爽風上々のブログ

熊本の片田舎に住むリタイア読書人がその時々の心に触れたものを書き散らしています。読んだ本の感想がメインですが(読書記録)、エネルギー問題、食品問題など、また政治経済・環境問題など興味のあるものには触れていきます。

「移民の宴」高野秀行著

早稲田大学探検部出身で世界各国を訪れ紀行を書いてきた高野さんが、日本国内にいる外国人がどのようなものを食べているかということを訪ね歩いたものです。
今国内にいる外国人は200万人に上るようです。世界各国からいろいろな目的で日本にやって来ています。国それぞれで違いがありそうですが、出身国別に連絡を取り合いコミュニティーを作りながら生活をしているようです。

コミュニティーの中心となるのはやはり宗教の寺院が多いようで、イスラム教のモスクやタイの仏教寺院、インドのヒンズー教寺院など、結構あれこれと建っていてその周辺にはやはりその信者が多く住んでいるようです。そこがそれらの人々のつながりの中心となっており、頻繁に集会が行われそこでは出身地の郷土料理が作られているそうです。

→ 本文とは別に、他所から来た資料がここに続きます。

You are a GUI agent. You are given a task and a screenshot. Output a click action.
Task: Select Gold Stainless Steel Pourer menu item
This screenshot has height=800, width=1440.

当然のことながらその料理は完全に現地の味であり、日本向けのものではないようです。それを高野さんたち取材チームが食べさせてもらい、ついでにいろいろと生活の状態などを聞いて回っています。

ちょうどこの取材の時期に東日本大震災があり、外国出身者も相当被害を受けていますが、フィリピン出身の女性で日本人と結婚して被災地に住んでいる人もかなり多いようです。いくら被害が大きくてももはや捨てて帰るということはないようですが、明るく被災者を盛り上げている様子が伺われます。

しかし、”移民”という言葉は人によっては受け入れられない場合もあるようで、それを聞いただけで取材拒否ということもあったようです。特にヨーロッパ系の人は過剰反応もされたようですが、逆にまったく気にしない人も多いとか。